Alors, qui, mieux qu’un sportif de haut niveau, pour encourager nos jeunes dans le chemin de la vie chrétienne ? Les exemples de témoignages de foi des célébrités ne manquent pas. Le footballeur Olivier Giroud par exemple, n’a plus besoin d’attester d’une foi que son tatouage proclame : « Le Seigneur est mon berger, je ne manque de rien ».  Lionel Messi, lui, effectue un signe de croix avant chaque match.  Lewandowski et Gortat reconnaissent que leur foi est un soutien, non seulement sur le terrain, mais aussi en dehors, pour être une meilleure personne et éviter les erreurs. Nombreux sportifs parlent ainsi ouvertement de leurs relations avec Dieu. Ils confirment le transfert des valeurs chrétiennes dans la réalité du sport.

 

Un entraînement sportif en mode chrétien !
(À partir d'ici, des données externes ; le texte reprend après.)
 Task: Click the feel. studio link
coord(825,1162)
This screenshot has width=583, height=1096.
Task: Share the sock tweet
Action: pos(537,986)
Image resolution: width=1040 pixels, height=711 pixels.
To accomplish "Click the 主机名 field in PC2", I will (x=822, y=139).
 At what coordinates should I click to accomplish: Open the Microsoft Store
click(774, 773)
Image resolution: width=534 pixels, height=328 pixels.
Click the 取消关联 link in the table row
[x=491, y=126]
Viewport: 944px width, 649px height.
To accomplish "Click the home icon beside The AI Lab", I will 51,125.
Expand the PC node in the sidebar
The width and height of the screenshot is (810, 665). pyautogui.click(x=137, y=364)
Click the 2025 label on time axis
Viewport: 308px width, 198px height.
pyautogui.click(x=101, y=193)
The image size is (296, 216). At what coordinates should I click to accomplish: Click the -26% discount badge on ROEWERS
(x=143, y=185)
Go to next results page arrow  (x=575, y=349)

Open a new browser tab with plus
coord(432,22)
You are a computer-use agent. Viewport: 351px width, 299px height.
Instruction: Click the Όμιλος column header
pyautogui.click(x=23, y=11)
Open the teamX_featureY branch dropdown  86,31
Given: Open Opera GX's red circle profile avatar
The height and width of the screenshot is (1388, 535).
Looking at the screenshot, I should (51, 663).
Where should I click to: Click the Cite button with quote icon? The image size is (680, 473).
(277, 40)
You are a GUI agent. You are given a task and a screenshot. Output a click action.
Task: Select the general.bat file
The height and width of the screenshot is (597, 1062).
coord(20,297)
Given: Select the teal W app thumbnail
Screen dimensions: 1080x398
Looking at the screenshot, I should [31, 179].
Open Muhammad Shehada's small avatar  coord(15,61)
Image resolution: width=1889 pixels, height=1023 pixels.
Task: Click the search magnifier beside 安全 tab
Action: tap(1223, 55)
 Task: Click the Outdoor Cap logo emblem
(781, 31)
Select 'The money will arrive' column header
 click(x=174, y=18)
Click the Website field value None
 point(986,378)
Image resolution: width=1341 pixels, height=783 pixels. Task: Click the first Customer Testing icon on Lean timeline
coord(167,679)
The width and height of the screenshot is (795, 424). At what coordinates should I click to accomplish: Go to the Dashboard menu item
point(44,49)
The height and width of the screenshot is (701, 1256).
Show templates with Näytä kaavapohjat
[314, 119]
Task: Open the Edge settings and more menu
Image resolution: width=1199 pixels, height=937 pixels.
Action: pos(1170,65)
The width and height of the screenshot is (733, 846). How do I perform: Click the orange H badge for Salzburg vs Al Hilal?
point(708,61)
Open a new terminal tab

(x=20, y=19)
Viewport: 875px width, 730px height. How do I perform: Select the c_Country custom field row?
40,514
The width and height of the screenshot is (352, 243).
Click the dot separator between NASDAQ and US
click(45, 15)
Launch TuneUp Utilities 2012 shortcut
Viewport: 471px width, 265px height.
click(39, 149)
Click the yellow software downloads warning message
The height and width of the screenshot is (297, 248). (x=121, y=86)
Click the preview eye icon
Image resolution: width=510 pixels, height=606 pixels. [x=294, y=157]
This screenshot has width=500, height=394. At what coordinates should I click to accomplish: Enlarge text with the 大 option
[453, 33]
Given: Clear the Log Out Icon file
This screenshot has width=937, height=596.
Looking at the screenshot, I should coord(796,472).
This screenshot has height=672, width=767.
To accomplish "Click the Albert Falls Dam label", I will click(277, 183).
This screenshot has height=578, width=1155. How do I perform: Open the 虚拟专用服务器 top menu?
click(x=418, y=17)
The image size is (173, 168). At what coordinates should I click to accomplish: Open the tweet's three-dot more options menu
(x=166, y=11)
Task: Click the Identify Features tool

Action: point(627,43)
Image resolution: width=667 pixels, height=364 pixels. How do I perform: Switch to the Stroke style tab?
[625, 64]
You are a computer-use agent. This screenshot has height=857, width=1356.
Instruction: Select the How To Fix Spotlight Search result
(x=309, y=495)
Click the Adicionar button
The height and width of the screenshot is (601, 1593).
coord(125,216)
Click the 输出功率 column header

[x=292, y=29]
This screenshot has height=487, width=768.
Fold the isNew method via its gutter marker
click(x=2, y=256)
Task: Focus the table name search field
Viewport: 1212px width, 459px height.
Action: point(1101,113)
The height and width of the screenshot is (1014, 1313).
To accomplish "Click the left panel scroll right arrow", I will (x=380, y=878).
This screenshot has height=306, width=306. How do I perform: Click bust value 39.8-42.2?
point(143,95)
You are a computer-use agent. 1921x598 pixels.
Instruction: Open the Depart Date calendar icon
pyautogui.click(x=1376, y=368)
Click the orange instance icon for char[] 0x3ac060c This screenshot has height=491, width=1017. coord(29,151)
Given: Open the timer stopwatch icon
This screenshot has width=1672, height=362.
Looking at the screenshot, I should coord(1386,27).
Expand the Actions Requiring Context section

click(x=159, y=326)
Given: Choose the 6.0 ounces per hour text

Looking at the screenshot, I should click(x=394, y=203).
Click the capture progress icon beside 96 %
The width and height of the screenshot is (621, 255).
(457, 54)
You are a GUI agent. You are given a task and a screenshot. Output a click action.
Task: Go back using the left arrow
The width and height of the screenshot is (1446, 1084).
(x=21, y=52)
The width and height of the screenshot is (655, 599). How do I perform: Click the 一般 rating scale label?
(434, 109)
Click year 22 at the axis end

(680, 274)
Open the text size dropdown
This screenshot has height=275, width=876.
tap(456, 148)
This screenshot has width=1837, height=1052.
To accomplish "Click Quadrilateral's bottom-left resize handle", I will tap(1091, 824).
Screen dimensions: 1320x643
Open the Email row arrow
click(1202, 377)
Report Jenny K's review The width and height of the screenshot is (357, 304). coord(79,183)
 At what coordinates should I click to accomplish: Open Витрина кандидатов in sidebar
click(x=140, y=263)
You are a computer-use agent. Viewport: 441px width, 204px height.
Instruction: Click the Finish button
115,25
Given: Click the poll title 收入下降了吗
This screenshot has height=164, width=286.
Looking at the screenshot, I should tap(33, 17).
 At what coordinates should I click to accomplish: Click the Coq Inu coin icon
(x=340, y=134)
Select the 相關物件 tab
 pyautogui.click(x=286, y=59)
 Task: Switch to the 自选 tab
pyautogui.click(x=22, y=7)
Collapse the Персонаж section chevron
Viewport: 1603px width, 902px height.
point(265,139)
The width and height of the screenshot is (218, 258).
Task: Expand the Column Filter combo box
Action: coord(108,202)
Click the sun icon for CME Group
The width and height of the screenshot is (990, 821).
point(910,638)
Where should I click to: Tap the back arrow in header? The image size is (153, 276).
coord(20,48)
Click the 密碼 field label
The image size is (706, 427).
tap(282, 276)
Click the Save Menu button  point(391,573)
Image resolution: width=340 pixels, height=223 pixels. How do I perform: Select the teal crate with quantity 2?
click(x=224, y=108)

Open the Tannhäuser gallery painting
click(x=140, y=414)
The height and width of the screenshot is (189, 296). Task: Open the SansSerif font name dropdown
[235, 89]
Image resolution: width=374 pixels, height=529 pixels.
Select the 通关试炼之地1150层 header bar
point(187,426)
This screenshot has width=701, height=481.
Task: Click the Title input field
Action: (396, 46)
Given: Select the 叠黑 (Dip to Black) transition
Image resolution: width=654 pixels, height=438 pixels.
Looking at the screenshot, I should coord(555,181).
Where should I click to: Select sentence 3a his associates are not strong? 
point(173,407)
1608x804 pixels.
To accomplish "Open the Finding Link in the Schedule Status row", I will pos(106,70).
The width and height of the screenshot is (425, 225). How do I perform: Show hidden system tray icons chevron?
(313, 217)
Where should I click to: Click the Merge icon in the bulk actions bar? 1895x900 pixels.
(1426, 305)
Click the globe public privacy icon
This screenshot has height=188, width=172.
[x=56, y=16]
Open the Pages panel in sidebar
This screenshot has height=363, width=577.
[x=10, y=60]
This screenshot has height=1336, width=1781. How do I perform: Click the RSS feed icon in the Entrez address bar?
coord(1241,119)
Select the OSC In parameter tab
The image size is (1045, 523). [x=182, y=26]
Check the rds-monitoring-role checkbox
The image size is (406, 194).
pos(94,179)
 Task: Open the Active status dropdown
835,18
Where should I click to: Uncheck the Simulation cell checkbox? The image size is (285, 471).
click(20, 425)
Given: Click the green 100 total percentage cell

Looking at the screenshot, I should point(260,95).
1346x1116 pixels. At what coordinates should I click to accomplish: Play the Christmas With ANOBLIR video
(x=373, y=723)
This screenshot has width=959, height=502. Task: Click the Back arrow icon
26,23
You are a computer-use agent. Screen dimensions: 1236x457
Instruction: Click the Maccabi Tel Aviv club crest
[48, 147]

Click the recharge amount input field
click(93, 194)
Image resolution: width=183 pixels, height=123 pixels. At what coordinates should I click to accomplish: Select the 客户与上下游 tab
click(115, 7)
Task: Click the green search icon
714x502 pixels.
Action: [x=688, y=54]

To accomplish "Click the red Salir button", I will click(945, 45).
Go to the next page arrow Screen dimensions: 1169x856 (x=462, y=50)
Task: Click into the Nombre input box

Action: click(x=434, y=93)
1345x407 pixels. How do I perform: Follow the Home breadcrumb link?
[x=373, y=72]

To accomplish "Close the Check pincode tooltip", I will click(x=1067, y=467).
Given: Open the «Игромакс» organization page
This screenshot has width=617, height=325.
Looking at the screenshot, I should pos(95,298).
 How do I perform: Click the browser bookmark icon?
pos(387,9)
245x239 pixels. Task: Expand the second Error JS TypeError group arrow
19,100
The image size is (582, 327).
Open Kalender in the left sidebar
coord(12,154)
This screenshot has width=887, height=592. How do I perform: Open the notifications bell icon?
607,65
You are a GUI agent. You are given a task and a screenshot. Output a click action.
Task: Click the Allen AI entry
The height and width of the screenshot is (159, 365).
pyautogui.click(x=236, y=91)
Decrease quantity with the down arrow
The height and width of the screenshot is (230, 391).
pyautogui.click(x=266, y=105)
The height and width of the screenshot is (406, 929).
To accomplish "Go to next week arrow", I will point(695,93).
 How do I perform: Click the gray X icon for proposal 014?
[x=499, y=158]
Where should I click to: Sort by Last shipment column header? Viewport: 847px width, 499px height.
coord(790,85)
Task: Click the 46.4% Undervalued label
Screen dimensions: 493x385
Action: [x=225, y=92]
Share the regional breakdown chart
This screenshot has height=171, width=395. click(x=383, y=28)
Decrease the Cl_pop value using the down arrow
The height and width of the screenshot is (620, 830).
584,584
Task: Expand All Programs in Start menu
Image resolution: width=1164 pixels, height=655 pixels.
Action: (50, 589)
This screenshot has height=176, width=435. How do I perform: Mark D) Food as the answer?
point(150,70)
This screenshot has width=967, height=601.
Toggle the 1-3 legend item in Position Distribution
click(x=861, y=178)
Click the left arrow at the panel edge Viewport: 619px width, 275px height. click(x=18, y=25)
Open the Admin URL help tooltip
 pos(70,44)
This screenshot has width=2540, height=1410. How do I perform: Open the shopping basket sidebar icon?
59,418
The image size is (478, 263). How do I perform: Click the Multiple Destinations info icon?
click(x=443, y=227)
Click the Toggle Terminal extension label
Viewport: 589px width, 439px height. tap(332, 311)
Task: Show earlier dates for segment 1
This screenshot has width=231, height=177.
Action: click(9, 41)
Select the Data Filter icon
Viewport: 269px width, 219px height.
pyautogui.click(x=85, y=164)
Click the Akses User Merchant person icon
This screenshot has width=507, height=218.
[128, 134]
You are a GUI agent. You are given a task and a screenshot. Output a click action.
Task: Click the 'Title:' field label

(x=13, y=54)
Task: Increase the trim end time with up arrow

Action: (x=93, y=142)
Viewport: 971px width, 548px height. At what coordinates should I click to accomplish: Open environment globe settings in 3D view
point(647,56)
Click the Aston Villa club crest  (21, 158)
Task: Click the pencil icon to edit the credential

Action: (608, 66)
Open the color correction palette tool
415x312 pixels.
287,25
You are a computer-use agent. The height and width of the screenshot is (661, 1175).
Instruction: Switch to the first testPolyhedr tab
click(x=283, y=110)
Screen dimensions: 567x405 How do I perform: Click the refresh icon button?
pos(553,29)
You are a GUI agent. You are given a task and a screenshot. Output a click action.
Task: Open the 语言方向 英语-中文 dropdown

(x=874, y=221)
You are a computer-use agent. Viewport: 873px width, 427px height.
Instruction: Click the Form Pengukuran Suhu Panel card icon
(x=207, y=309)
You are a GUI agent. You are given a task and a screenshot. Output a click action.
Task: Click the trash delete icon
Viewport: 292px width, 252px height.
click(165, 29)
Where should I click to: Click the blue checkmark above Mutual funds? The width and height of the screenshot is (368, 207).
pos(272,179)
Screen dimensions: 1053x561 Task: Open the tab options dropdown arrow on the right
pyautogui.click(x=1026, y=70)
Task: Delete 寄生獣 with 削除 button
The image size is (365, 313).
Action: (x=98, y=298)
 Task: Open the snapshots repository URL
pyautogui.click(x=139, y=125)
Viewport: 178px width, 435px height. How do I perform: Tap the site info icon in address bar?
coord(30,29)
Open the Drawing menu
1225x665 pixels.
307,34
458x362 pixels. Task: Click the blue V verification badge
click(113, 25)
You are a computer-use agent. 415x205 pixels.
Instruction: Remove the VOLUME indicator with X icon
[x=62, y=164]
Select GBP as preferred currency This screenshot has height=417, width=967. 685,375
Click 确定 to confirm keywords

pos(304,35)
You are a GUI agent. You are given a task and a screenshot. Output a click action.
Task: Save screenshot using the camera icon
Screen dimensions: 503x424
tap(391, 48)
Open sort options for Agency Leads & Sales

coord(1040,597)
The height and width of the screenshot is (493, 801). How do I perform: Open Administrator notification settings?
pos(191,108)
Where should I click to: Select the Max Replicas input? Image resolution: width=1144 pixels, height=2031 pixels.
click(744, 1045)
Comment aider un enfant à tirer profit du potentiel spirituel du sport ? Voici quelques conseils à garder à l’esprit :
1. Le fun est important. Si le sport doit être le point de départ du développement ultérieur de votre enfant, il est important qu’il puisse choisir la discipline qui lui donnera le plus de plaisir.
2. Un bon entraîneur vaut mieux que dix Désiré Mégot, le professeur de sport orgueilleux et en excès pondéral du Petit Spirou. Compétent et charismatique, il deviendra pour votre petit athlète un enseignant, certes, mais aussi un modèle.
3. Soyez vigilant dans le choix des personnes qui encadrent les entraînements : centres sportifs, écoles et paroisses catholique… Le bon état d’esprit des entraîneurs et des équipes dirigeantes est primordial.
4. Les héros positifs seront vos seconds. Montrez à votre enfant que son idole partage la foi, que cette foi l’aide à se dépasser, à surmonter ses propres faiblesses, à vivre.
5. Offrez-lui votre motivation en cadeau. Le soutien et la reconnaissance des parents est l’un des principaux moteurs du développement. Votre enfant doit savoir que, quel que soit le résultat, à vos yeux, il sera toujours le gagnant, le meilleur.
6. Aidez-vous de la prière. Développer des compétences sportives nécessite du temps, de l’investissement régulier et des efforts. Le même principe vaut pour le développement spirituel : la pratique systématique de la prière sera la pierre d’angle des progrès de votre enfant vers Dieu.
7. Entraînez-vous ensemble, priant pour un esprit sain dans un corps sain.